* Task prompt *
Retype all the records with nothing changed.

* Data to use *
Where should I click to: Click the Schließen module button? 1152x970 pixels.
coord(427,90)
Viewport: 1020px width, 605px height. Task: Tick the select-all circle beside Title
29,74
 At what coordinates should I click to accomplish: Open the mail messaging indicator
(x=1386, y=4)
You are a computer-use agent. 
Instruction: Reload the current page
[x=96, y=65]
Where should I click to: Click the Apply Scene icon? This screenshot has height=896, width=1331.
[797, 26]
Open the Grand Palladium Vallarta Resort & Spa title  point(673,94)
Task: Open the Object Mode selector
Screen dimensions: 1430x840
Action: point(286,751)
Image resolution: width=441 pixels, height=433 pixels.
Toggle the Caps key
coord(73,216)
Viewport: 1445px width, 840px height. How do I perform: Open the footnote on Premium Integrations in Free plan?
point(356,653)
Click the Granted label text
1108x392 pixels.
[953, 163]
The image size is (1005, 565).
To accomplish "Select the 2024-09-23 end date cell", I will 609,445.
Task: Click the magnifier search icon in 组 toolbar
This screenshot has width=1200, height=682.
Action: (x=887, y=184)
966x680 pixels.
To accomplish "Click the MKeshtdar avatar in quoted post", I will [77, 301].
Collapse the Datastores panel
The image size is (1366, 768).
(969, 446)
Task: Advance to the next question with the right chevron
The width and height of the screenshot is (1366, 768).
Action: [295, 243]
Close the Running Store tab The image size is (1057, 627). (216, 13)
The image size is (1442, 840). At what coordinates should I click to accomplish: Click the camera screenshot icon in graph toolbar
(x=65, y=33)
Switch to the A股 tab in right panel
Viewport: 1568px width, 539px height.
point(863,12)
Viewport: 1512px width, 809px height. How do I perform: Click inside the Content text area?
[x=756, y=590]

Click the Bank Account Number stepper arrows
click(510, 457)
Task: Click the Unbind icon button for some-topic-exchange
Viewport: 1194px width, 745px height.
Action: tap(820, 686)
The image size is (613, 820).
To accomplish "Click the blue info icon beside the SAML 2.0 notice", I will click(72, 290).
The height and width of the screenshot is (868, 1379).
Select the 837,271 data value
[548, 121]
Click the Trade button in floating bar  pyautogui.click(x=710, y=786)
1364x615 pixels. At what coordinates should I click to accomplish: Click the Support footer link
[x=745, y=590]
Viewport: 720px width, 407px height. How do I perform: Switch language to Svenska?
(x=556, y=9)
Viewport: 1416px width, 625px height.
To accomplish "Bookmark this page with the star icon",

* Solution *
Where should I click to: Click the Schließen module button? 1152x970 pixels.
coord(427,90)
Viewport: 1020px width, 605px height. Task: Tick the select-all circle beside Title
29,74
 At what coordinates should I click to accomplish: Open the mail messaging indicator
(x=1386, y=4)
You are a computer-use agent. 
Instruction: Reload the current page
[x=96, y=65]
Where should I click to: Click the Apply Scene icon? This screenshot has height=896, width=1331.
[797, 26]
Open the Grand Palladium Vallarta Resort & Spa title  point(673,94)
Task: Open the Object Mode selector
Screen dimensions: 1430x840
Action: point(286,751)
Image resolution: width=441 pixels, height=433 pixels.
Toggle the Caps key
coord(73,216)
Viewport: 1445px width, 840px height. How do I perform: Open the footnote on Premium Integrations in Free plan?
point(356,653)
Click the Granted label text
1108x392 pixels.
[953, 163]
The image size is (1005, 565).
To accomplish "Select the 2024-09-23 end date cell", I will 609,445.
Task: Click the magnifier search icon in 组 toolbar
This screenshot has width=1200, height=682.
Action: (x=887, y=184)
966x680 pixels.
To accomplish "Click the MKeshtdar avatar in quoted post", I will [77, 301].
Collapse the Datastores panel
The image size is (1366, 768).
(969, 446)
Task: Advance to the next question with the right chevron
The width and height of the screenshot is (1366, 768).
Action: [295, 243]
Close the Running Store tab The image size is (1057, 627). (216, 13)
The image size is (1442, 840). At what coordinates should I click to accomplish: Click the camera screenshot icon in graph toolbar
(x=65, y=33)
Switch to the A股 tab in right panel
Viewport: 1568px width, 539px height.
point(863,12)
Viewport: 1512px width, 809px height. How do I perform: Click inside the Content text area?
[x=756, y=590]

Click the Bank Account Number stepper arrows
click(510, 457)
Task: Click the Unbind icon button for some-topic-exchange
Viewport: 1194px width, 745px height.
Action: tap(820, 686)
The image size is (613, 820).
To accomplish "Click the blue info icon beside the SAML 2.0 notice", I will click(72, 290).
The height and width of the screenshot is (868, 1379).
Select the 837,271 data value
[548, 121]
Click the Trade button in floating bar  pyautogui.click(x=710, y=786)
1364x615 pixels. At what coordinates should I click to accomplish: Click the Support footer link
[x=745, y=590]
Viewport: 720px width, 407px height. How do I perform: Switch language to Svenska?
(x=556, y=9)
Viewport: 1416px width, 625px height.
To accomplish "Bookmark this page with the star icon",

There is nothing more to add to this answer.